Data excerpts:

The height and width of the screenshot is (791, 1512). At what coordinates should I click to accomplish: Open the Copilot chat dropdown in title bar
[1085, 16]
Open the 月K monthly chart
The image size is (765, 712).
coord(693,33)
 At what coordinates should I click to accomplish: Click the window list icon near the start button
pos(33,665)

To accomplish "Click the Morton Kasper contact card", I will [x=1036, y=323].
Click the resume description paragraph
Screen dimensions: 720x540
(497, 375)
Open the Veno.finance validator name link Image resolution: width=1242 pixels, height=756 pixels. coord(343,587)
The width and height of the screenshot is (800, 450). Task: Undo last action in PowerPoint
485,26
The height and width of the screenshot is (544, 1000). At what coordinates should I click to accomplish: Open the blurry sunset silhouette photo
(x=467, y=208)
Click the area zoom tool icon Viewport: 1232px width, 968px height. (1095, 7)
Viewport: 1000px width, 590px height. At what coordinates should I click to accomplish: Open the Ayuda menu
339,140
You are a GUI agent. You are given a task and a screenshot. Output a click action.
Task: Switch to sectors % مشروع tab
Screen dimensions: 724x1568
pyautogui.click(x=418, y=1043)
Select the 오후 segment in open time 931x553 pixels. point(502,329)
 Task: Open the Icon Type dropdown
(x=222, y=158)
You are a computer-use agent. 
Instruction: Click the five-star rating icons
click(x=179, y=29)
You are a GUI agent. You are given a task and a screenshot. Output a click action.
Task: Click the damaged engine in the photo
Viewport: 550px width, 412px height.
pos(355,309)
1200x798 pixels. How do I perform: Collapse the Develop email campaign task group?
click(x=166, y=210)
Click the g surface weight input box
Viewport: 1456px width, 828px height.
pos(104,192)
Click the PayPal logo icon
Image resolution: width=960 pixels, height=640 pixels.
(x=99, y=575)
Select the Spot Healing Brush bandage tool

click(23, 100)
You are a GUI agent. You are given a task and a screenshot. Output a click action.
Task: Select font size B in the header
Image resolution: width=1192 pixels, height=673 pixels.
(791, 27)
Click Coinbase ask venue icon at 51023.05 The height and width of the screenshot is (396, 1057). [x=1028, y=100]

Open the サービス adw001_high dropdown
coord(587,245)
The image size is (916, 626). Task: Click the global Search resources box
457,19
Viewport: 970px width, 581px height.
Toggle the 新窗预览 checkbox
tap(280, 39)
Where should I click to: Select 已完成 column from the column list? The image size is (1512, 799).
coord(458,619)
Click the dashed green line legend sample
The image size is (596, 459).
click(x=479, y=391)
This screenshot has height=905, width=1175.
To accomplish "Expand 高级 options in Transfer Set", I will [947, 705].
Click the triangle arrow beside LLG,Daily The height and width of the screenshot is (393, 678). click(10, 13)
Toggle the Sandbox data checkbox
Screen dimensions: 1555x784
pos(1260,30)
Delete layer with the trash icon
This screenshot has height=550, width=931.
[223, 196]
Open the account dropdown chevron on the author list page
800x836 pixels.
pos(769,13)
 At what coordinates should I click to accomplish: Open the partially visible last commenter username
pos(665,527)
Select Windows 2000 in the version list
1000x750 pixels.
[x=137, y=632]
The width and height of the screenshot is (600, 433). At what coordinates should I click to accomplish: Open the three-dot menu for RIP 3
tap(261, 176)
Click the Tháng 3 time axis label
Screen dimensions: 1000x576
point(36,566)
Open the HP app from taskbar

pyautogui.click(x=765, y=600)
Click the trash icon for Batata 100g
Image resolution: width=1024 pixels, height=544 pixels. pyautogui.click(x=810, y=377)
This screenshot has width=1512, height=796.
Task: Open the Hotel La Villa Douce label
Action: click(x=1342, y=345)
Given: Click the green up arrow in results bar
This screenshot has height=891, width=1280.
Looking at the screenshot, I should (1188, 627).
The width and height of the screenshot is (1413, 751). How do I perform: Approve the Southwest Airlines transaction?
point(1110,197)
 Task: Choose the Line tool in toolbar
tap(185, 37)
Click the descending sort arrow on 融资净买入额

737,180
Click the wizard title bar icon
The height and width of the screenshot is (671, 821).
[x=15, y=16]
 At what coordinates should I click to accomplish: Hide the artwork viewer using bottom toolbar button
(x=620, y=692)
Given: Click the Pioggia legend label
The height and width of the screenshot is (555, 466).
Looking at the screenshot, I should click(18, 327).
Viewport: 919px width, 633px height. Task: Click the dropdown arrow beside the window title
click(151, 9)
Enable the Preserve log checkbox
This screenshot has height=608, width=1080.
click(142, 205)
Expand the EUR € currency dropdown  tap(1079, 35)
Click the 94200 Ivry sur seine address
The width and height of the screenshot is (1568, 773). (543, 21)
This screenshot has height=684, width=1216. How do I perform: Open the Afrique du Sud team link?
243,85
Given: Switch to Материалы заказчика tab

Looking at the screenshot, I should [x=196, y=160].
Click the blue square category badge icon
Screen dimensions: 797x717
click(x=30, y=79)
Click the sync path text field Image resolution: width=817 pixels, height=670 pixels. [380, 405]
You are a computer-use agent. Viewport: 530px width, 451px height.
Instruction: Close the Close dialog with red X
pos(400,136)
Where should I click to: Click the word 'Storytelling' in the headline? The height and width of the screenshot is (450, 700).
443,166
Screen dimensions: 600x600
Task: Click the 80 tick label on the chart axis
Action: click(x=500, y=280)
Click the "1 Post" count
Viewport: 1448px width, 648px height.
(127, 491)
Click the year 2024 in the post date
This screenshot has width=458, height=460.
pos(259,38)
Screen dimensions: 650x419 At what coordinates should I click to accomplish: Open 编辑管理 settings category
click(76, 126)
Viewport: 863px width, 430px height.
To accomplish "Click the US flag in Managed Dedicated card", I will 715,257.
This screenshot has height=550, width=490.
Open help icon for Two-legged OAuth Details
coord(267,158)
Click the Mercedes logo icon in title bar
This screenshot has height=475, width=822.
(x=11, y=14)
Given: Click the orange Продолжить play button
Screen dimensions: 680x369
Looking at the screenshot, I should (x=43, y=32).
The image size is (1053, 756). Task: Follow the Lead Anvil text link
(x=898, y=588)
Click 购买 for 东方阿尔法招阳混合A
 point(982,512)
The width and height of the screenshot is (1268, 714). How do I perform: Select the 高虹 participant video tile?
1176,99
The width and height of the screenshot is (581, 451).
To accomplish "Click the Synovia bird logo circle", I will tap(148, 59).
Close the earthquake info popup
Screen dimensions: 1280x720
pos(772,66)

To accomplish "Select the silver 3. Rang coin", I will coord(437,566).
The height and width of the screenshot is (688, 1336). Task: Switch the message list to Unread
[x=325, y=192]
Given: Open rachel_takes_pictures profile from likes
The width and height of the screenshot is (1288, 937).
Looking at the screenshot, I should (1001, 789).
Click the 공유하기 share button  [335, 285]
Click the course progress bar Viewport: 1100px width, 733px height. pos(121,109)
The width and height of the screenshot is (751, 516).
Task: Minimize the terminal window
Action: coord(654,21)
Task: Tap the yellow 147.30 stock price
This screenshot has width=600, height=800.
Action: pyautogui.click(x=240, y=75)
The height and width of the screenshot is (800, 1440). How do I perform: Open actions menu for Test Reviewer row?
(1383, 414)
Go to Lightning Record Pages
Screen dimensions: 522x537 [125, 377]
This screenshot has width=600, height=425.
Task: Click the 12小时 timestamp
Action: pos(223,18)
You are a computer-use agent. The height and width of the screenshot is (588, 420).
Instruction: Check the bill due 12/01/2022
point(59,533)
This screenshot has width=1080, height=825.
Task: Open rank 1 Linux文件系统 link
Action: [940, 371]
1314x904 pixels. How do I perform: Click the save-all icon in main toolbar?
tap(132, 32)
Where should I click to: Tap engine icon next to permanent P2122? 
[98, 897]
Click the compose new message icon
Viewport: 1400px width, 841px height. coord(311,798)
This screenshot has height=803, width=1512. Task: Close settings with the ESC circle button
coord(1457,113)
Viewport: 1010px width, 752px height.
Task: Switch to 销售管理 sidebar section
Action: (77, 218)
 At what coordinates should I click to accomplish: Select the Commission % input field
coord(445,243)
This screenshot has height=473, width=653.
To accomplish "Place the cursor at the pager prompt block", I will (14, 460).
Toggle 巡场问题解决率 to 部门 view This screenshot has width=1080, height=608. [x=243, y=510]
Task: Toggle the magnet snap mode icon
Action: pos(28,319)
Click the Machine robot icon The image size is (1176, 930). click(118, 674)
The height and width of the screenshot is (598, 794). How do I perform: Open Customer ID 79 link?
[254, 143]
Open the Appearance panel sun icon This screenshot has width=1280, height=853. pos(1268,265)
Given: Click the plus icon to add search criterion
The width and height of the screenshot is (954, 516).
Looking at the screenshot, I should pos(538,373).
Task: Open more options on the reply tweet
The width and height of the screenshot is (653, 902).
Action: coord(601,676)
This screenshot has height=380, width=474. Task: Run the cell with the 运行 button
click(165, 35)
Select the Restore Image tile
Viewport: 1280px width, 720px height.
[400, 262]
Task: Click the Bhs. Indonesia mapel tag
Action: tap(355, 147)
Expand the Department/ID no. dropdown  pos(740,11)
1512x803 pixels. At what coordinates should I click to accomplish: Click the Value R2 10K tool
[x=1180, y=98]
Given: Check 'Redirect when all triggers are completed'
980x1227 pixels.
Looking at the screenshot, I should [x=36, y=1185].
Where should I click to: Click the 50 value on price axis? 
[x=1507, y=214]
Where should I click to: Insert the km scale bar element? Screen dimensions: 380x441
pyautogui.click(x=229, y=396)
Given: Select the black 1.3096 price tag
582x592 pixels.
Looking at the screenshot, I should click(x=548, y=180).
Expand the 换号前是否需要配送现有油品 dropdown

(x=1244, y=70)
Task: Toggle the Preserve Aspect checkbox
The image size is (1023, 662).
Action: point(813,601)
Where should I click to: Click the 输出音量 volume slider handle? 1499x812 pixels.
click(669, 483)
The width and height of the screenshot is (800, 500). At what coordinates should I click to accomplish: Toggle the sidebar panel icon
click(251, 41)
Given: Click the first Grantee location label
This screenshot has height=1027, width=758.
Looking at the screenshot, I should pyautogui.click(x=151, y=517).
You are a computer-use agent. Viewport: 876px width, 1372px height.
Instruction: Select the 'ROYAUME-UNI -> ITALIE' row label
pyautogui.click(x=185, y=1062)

Your instructions: Wherever a line in the records contains the word "options", copy that line.

Written answer:
To accomplish "Expand 高级 options in Transfer Set", I will [947, 705].
Task: Open more options on the reply tweet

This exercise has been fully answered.